**EXERCISE AIM:** Would you please copy the part of the material below that opens with the line containing "Given: Click Random" and closes with the line containing "Open the eMMC 128GB 5.1 row"? Copy it exactly, and only it.

**DATA TO PROCESS:**
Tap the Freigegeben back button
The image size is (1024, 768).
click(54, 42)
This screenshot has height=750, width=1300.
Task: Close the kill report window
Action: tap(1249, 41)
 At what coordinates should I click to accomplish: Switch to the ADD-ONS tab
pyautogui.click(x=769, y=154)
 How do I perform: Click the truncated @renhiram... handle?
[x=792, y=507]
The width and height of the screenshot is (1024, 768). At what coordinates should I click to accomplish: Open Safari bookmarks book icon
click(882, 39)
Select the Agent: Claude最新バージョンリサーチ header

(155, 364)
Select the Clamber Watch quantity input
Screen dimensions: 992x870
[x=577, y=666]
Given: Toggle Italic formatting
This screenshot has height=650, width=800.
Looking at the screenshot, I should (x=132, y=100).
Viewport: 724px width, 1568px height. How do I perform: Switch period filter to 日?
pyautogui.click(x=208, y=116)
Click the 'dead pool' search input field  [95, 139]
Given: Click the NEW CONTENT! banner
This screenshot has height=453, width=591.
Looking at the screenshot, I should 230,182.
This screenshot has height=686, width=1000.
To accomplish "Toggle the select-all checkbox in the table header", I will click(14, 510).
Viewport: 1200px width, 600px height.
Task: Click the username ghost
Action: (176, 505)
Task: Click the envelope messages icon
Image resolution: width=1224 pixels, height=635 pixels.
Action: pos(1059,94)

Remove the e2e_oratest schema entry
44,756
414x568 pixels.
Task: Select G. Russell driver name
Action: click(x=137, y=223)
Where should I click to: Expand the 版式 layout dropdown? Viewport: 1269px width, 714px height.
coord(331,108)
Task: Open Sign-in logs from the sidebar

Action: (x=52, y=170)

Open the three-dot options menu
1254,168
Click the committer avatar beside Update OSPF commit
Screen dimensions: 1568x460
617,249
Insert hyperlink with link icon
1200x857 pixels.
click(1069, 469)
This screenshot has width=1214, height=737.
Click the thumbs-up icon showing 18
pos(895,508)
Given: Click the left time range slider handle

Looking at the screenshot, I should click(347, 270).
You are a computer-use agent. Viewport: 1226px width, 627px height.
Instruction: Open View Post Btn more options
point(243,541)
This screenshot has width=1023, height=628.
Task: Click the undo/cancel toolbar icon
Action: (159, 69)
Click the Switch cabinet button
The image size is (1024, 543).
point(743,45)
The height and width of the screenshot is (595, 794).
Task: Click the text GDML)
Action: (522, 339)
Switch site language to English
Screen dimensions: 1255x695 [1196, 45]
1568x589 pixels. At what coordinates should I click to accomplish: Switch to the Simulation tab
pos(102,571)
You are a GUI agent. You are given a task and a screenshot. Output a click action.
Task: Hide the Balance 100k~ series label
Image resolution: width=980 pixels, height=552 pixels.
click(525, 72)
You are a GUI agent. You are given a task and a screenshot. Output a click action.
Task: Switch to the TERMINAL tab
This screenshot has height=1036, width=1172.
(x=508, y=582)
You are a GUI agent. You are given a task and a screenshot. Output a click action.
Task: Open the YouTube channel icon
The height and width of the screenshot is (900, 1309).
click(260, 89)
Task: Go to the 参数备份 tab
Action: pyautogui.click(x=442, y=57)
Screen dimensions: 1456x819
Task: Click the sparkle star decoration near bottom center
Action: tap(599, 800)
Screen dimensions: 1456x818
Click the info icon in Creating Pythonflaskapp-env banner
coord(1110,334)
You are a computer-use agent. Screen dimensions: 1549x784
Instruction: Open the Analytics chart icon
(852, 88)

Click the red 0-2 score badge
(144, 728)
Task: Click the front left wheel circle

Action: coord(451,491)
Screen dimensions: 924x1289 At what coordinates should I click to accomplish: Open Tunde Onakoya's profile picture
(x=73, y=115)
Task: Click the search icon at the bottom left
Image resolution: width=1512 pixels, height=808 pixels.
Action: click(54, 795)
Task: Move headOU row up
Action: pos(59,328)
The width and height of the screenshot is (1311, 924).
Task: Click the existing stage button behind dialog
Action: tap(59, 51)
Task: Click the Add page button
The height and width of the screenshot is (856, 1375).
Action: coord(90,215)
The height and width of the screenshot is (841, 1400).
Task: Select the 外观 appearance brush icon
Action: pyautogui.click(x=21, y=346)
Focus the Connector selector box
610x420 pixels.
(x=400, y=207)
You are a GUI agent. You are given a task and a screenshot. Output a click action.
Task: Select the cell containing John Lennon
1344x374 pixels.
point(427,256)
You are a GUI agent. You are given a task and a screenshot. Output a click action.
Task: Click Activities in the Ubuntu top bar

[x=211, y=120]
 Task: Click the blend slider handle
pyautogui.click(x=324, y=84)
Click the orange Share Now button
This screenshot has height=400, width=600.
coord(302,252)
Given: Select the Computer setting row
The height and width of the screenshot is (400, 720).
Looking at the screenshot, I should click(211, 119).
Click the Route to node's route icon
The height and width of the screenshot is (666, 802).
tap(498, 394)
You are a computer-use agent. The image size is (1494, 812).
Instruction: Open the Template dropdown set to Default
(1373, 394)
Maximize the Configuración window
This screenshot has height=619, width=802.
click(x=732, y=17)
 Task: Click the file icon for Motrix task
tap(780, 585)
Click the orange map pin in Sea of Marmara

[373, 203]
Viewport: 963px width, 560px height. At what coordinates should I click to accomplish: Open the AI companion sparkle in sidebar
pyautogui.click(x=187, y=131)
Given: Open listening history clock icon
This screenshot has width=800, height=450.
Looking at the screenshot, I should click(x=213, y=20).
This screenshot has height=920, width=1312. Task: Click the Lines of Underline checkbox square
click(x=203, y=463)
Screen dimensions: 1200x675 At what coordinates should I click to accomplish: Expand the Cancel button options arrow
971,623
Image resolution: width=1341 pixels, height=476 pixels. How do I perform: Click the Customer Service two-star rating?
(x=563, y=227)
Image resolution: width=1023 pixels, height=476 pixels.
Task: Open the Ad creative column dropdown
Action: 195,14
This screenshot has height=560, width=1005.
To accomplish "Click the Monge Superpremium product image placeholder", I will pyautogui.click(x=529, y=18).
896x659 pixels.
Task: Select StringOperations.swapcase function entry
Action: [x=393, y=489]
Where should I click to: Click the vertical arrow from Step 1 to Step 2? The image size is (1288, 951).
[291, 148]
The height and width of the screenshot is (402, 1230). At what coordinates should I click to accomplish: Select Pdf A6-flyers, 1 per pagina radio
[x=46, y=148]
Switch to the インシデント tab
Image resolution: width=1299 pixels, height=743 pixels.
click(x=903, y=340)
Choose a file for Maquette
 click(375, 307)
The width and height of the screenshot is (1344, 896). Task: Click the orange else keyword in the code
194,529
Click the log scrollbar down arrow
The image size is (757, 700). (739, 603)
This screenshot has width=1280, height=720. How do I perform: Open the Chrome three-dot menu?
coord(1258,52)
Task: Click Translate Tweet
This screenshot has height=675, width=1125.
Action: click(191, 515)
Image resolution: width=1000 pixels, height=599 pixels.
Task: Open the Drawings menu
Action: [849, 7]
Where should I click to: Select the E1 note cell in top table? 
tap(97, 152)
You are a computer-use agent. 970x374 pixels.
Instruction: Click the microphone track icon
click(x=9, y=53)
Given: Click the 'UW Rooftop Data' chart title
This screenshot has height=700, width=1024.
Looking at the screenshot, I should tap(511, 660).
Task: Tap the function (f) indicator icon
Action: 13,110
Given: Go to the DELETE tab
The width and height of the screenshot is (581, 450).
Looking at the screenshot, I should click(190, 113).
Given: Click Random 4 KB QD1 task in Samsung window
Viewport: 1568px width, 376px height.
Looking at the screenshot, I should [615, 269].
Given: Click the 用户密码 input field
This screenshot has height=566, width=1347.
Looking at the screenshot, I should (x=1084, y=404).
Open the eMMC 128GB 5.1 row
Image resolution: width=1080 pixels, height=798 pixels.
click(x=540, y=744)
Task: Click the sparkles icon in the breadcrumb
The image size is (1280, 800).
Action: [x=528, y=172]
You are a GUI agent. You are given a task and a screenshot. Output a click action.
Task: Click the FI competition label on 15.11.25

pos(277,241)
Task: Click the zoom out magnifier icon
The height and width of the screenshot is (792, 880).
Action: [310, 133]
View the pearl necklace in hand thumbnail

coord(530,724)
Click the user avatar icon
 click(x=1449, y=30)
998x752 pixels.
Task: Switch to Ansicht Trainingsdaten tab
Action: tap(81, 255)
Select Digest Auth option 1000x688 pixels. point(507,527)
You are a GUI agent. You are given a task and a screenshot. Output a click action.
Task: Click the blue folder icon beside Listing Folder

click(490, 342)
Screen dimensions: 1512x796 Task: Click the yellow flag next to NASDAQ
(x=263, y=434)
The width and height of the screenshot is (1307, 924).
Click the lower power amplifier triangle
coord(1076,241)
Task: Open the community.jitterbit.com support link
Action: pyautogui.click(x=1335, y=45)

**TASK SOLUTION:**
Given: Click Random 4 KB QD1 task in Samsung window
Viewport: 1568px width, 376px height.
Looking at the screenshot, I should [615, 269].
Given: Click the 用户密码 input field
This screenshot has height=566, width=1347.
Looking at the screenshot, I should (x=1084, y=404).
Open the eMMC 128GB 5.1 row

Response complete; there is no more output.